Solar-powered water breeds life in the Turkmenistan desert

The slightest streak of pink runs through the sky as day breaks over Turkmenistan’s Garagum desert. Some 120 km away from the nearest town, the site of Esenaman prepares to receive an important visitor. For the longest time, things have been quiet in these parts, but now, change is on its way.

All photos: Sergey Mirzoyev / UNDP Turkmenistan

A journey to the past

Esenaman once used to be one of the major watering spots for the Garagum livestock; one of Turkmenistan’s most lucrative economic sectors. Now, all that the rusty steel pipes leading into the reservoir of water serve as is a reminder of its past.

The gradual demise of Esenaman has a lot to do with the destruction of the sardobs. Sardobs are traditional water reservoirs that are built on pastures in the dessert. They collect and store water that is later pumped out for the livestock to drink and bathe in.

However, owing to harsh weather conditions prevalent since 1995 — very little to no rain — the sardobs began to dry up. Without any water for their cattle and sheep, herders began to move away from Esenaman, and relocated their herds to neighboring areas in search of greener pastures.

Water scarcity and increased competition for food led to a sharp decrease in the size and quality of the livestock. Increased pressures on these pastures accelerated desertification in these neighboring towns.

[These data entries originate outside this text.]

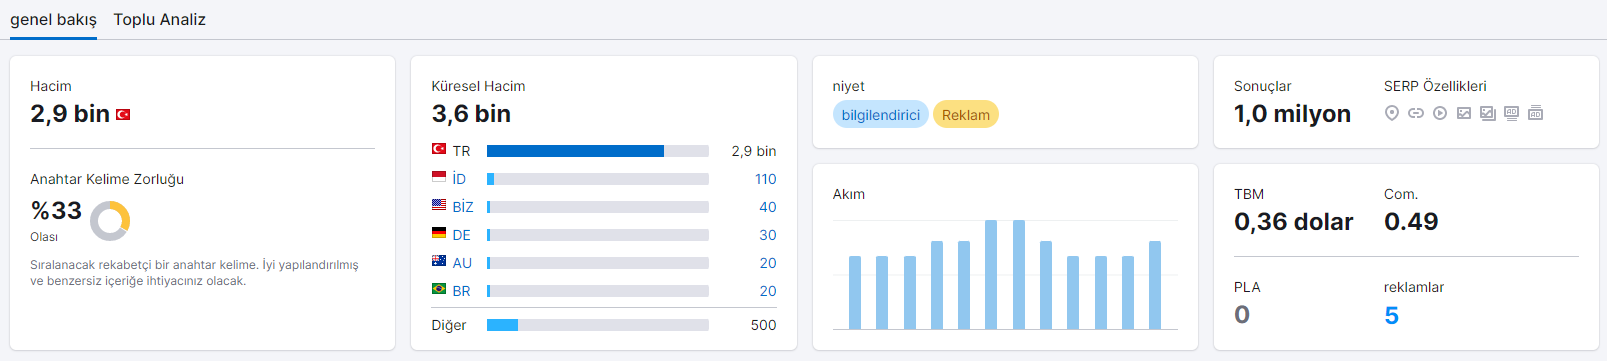This screenshot has width=1607, height=361.
Task: Open the DE country volume link
Action: (461, 235)
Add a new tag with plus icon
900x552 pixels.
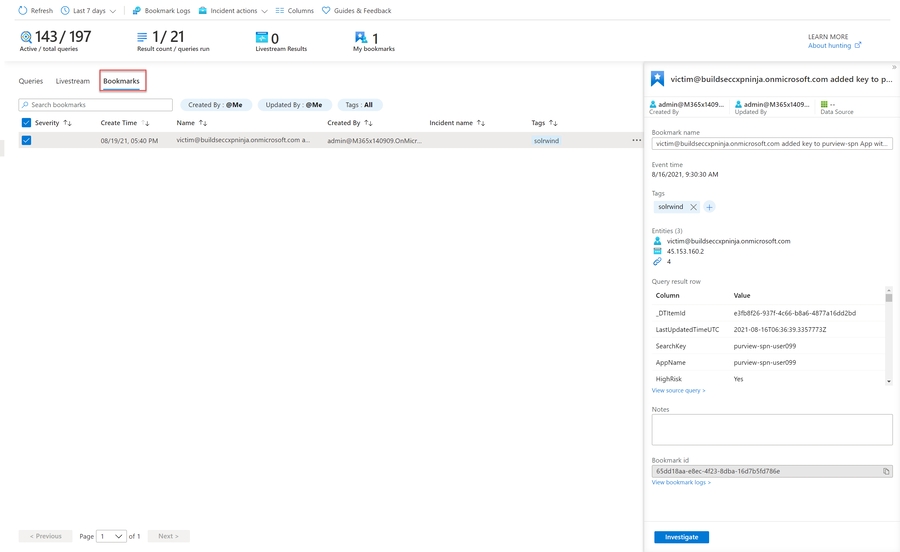point(709,207)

The now abandoned Esenaman faced even more neglect. Pastures faded and dried up, local houses for shepherds began to crack and crumble, and overall, the area became the face of desolation. No longer fit for cattle breeding, Esenaman was forgotten for a while.

In 2019, climatic conditions improved when the country experienced a generous amount of rain. By that time, however, the sardobs had decayed and deteriorated to such an extent that now water accumulation, not scarcity, was the problem.

With a break in the drought, so to speak, it was finally time to revisit Esenaman, and coax it back to life.

The stillness of the dessert is broken by the sound of a motorbike approaching. A man dressed in all khaki, except for his colorful scarves, gets off the bike and walks towards an ordinary building. Yagmur Kakayev, a local shepherd, has seen Esenaman through its stages of abandon and decay and is now here to witness its rebirth. But the building is not so ordinary: it houses Esenaman’s new solar panels, the latest in a series of proposed innovative solutions for the restoration of the watering site.

The idea is to introduce solar powered water pumps, that will not only free the site from any dependence on electricity, nearly impossible to get in the middle of the dessert, but to also help reintroduce Esenaman as a prime watering spot.

This has the added benefit of reducing pressure on the surrounding pasture sites, which have graciously been lending their pastures to the livestock of Esenaman for the past years. It is estimated that within three or four years of Esenaman running properly, not only will the size of the herds increase, but the vegetation lost in the other grazing sites can also be recovered.

Local cattle farmers and shepherds, project coordinators and energy company workers discuss the equipment.

Yagmur, who will guard the site, is joined by a technician sent by Taze Energy, the company installing and operating the solar panels, as well as Saparmurat Muhanov, one of the local cattle farmers who are being trained to maintain the panels.

The new sardobs underconstruction, (left) and the inside

In addition to the solar panels, the damaged sardobs were also reconstructed and fenced, in a bid to prevent future damage by wayward animals. Brand new drinking bowls have also been set up for the animals. Now it’s time for them to shift back to Esenaman.

What about the future?

UNDP Turkmenistan has been working on adapting to climate change in the desert and is the first to pilot other solar solutions, but this GEF project is the first experience working closely with cattle breeders. In a place where there are few options of employment, finding ways to limit the impact of local meat production on the environment is the only way to make this important industry a sustainable one.

Having a local partner who directly benefits from the work means getting valuable input and paying better attention to maintenance of the facilities.

What does the future hold for Esenaman? For starters, with a renewed source of water, there are plans to increase the vegetation in the area. The existing shepherd houses are being repaired so that the shepherds can live on site during the breeding season.

Old shepherd house

The ultimate plan for Esenaman, is to transform it in such a way that it becomes more than a watering spot for livestock, and can serve as an oasis for weary shepherds and farmers in search of a rest. Esenaman has seen its fair share of solitude and isolation, it is now ready to welcome life back.

UNDP/GEF’s project to support climate-resilient jobs and the EU-funded “Central Asia Nexus Dialogue Project” have joined forces to introduce innovative technologies to increase adaptive capacity at Esenaman.